# Auger/gearbox Powershift 824 38540



## sirdeeker (Feb 21, 2015)

Hello Everyone,

I'm new to this forum but unfortunately not to snow. I had an older Toro powershift 824 (38540) where the auger would not turn. I diassembled it and I suspect to the point of removing the intake with auger from the motor half. At the time I got a good deal on a used snowcommander and that has worked great up until this snow filled winter. I'd like to get the Powershift snowthrower working again because it picks up packed snow and has the drive wheels to push through high heavy snow. 

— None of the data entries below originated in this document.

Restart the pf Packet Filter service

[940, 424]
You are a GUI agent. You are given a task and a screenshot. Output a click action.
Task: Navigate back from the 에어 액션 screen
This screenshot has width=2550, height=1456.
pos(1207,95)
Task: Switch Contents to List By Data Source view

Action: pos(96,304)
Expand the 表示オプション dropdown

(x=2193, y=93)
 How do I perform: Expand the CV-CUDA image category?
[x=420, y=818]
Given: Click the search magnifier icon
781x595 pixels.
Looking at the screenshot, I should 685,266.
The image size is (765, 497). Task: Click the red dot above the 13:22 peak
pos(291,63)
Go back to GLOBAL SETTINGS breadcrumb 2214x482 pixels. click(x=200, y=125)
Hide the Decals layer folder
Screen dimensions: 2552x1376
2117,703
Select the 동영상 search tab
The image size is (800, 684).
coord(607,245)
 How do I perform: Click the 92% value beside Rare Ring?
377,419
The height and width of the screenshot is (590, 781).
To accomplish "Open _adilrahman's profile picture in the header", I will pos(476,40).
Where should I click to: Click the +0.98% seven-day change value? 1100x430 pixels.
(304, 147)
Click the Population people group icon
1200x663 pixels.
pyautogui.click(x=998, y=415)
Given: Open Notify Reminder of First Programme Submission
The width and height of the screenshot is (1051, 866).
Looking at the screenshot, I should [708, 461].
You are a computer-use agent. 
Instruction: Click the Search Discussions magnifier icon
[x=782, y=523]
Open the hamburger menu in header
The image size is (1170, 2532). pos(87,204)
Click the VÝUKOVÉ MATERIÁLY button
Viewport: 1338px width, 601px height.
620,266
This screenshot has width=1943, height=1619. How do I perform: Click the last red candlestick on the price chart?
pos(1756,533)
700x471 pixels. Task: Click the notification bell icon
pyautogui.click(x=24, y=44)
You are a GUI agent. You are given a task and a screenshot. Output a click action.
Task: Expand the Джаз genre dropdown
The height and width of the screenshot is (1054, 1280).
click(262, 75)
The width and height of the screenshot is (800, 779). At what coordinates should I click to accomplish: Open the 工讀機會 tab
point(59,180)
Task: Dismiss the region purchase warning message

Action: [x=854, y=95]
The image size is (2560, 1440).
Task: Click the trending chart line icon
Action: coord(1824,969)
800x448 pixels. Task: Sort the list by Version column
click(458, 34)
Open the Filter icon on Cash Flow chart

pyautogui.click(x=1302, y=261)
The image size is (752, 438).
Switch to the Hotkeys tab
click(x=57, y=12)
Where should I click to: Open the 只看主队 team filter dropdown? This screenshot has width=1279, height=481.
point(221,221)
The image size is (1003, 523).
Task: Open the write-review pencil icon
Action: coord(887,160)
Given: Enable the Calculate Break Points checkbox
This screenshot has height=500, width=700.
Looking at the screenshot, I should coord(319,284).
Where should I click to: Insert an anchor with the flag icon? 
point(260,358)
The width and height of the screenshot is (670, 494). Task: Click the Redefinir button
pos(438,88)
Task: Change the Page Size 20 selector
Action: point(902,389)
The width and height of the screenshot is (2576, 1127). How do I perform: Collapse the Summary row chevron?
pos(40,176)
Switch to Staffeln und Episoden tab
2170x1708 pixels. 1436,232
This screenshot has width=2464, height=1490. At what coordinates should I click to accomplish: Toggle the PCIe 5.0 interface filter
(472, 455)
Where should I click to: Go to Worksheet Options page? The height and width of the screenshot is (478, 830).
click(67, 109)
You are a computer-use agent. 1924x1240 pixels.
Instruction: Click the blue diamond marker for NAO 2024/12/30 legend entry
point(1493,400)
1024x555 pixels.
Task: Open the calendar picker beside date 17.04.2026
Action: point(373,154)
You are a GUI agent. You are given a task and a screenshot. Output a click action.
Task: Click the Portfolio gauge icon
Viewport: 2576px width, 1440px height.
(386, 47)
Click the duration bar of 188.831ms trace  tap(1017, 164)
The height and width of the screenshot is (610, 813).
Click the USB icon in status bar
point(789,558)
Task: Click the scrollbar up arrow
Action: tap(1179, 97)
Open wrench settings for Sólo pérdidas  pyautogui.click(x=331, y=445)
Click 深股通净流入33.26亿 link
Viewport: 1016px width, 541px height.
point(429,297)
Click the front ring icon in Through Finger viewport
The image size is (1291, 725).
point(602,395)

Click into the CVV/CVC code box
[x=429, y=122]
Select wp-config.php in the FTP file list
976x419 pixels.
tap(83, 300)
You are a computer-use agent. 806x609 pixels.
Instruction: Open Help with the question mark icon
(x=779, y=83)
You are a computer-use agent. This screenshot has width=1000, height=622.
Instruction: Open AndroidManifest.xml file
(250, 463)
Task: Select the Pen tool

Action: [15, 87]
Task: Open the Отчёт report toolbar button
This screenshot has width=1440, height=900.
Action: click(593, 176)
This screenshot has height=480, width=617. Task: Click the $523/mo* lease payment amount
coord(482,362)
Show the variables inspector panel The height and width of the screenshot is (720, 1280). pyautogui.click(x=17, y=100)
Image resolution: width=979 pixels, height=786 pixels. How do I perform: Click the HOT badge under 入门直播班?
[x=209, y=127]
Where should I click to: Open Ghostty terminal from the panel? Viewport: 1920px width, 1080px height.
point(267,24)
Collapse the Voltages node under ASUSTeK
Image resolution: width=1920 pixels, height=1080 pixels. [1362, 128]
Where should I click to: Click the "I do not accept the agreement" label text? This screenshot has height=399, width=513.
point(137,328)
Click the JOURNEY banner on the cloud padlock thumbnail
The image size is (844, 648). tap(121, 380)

How should I trouble shoot the auger/gearbox assembly? Should I be able to turn the shaft going into the gearbox by hand to get the auger to turn? Should I just open the gearbox and inspect and regrease everything anyway? Any recommendation on websites to purchase parts are welcomed. Some of our local hardware store have stopped stocking Toro parts due to order requirements.

I will most likely start this later in the year. It's been too cold to work on it this year.

I am fairly handy but this is my first foray into significant snowblower work so detailed explanations are helpful. Thank you in advance for any help.

Dave


----------



## Kiss4aFrog (Nov 3, 2013)

Welcome to the forum Sirdeeker


----------



## Kiss4aFrog (Nov 3, 2013)

On the augers gearbox you should be able to turn the impellers shaft by hand and the auger shafts will turn. I think it's about a ten to one ratio as the impeller spins much faster the augers to blow the snow out.
It should feel smooth with no catches or ratcheting.


----------



## Shryp (Jan 1, 2011)

Yes. You should be able to turn the impeller and get the augers to turn. If it isn't turning you probably broke something in the gearbox unless something is just bent and hitting the housing. You could have seized bearings on the impeller or augers as well.

The gear box is a worm drive so remember that you can't turn things going backwards. The augers will not turn unless you are turning the impeller.

I would say if your machine is older and you have it half apart already just take it apart the rest of the way and clean and inspect everything. You will be much happier knowing everything is in good shape then wondering. The machines that used grease instead of oil had a tendency to dry out and ruin the gears eventually. You will probably also want to replace the impeller bearing when you have things apart.

You can see some good videos on this guys youtube channel. I don't recall any Toro gearboxes, but he does have a couple MTD, Craftsman and Murray videos. Your Toro should be the same basic design. Just search for gearbox.
https://www.youtube.com/user/donyboy73


----------



## Grunt (Nov 11, 2013)

Hello and welcome to the Toro forum sirdeeker. Here is a link to the Toro Powershift service manual to aid in your inspection and repairs. There are a lot of knowledgeable people here to help you along. You can go to the Toro web site and obtain an owners manual by entering your model and serial number if you need one.

Tosnowps[1] Copy


----------



## Pathfinder13 (Feb 28, 2014)

Welcome Sirdeeker ! lots of good folks around, and your machine will get straightened out. If you can post pics it's always a help to aid those helping.


----------



## UNDERTAKER (Dec 30, 2013)

IF IT IS A POWERSHIFT. I can fix it. ALOHA from the paradise city. here in the sub zero frozen TUNDRA.


----------